Para que o perdão seja uma benção na vida de quem é perdoado, ele precisa ser aceito. A disposição, a vontade do perdoador, que é Deus, em perdoar, já existe, sempre existiu. Em outras palavras, o perdão já está dado, desde tempos imemoriais. Mas para acontecer, precisa ser aceito. E a forma de aceitá-lo é uma só: arrependimento e confissão. Não há outra maneira de receber o perdão na vida. Essa é a única, necessária e suficiente condição. Diferentemente, pois, do amor, o perdão precisa dessa contrapartida por parte do perdoado. Esse é um recibo que você, cada um de nós precisa assinar.

No perdão humano, ou seja, o perdão entre nós e nossos semelhantes, é assim também. Quando você se dispõe a perdoar alguém e de fato, mental e emocionalmente perdoa, se esse alguém não aceitar o perdão - e a forma de aceitar é o reconhecimento do erro - de nada serviu pra ele o seu ato perdoador. Serviu pra você, pois há um lado do perdão que abençoa o perdoador, mas, para o perdoado de nada valeu.

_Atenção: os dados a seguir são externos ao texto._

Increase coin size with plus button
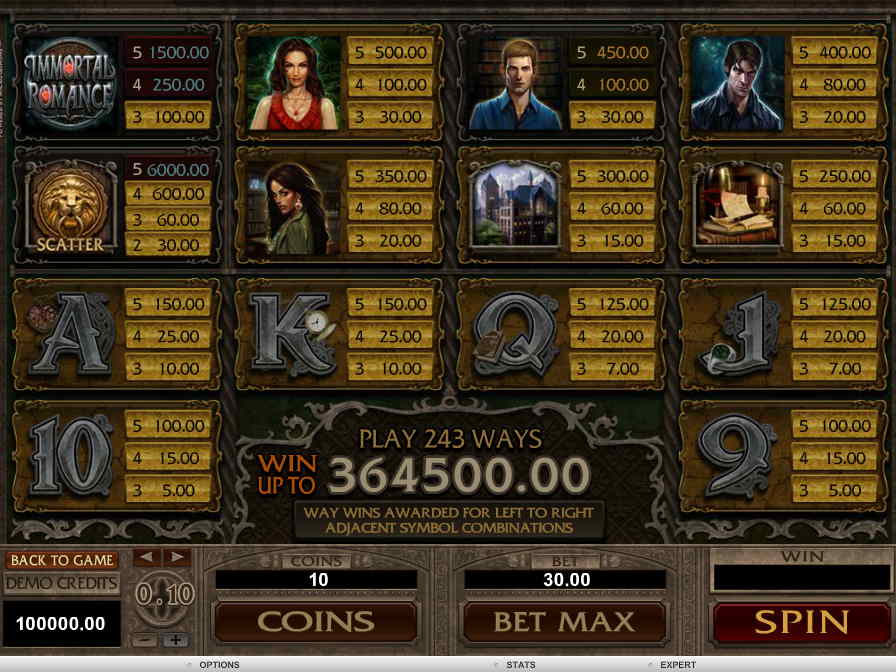 tap(176, 639)
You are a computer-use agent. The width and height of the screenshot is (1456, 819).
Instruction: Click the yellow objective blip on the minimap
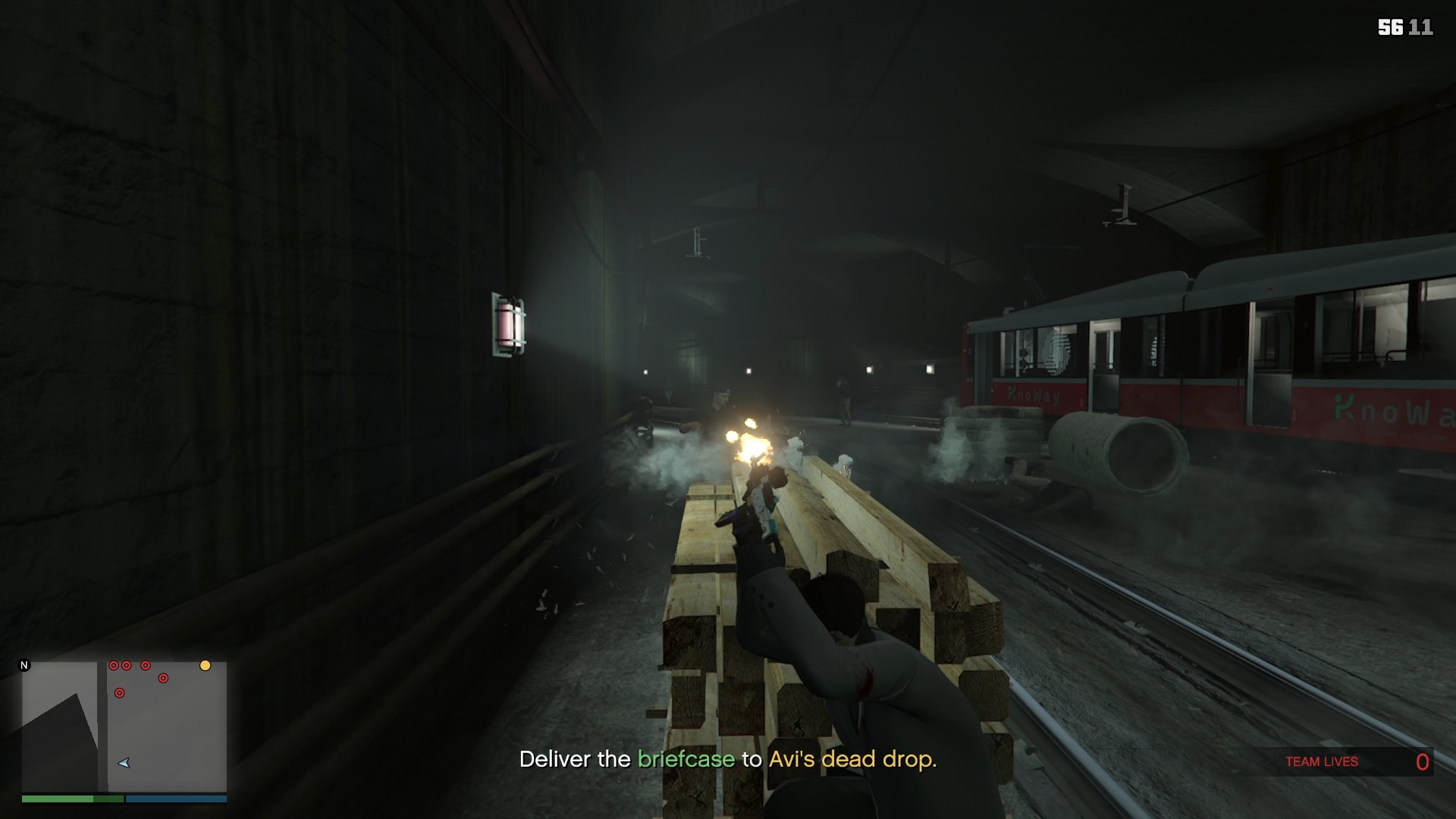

Foi essa a situação do Judas, o traidor. Ele estava perdoado, ou seja, o perdão de Cristo Jesus estava ali estendido de forma plena a ele, na Santa Ceia e no lava-pés. Mas Ele não quis. Rejeitou, não se arrependeu e não confessou. Houvesse ele feito isso, ainda que mentalmente, e Jesus, sem a menor dúvida, aceitaria seu pedido e misericordiosamente o perdoaria e restauraria. Por certo, Jesus ainda assim morreria, mas não por obra de Judas. Mas, Jesus, que lia os corações, viu a real situação de Judas, e então, tristemente, sentenciou: "o que tens a fazer, faze-o depressa."

Voltando ao teor da Oração do Senhor, perdoar o semelhante é mais importante do que cultuar, do que ofertar e dar dízimos a Deus. A tal ponto que, como disse Jesus lá no Sermão da Montanha, se ao cultuar a Deus com suas ofertas você lembrar que seu irmão pode ter algo contra você, deve deixar sua oferta de lado, deve sair do culto, deve procurar seu irmão e se acertar com ele. Não importa se você é o devedor ou o credor nessa questão com seu irmão, isso não fica claro no texto bíblico. Seu irmão pode ter alguma coisa contra você justa ou injustamente. Mas, em qualquer dos casos, vá até ele e cumpra o mandamento.

O perdão é um assunto vasto, dá pra falar muito sobre ele, como eu disse acima, sem esgotar o assunto. Em próximos programas voltaremos a ele, mas hoje, convença-se de que o perdão de Deus está vinculado ao seu perdão. A grande cachoeira de graça que você recebeu do alto, deve formar embaixo um rio caudaloso, também de graça a ser compartilhada e espalhada aos seus semelhantes.

Se procurarmos colocar graça, perdão, misericórdia, amabilidade, gentileza em cada ato nosso do dia-a-dia, em cada relacionamento nosso com parentes, amigos, vizinhos, conhecidos e desconhecidos, mesmo não recebendo na mesma moeda, estaremos fazendo isso, espalhando na horizontal toda a benção da graça soberana, salvífica e plena que recebemos de Deus na vertical.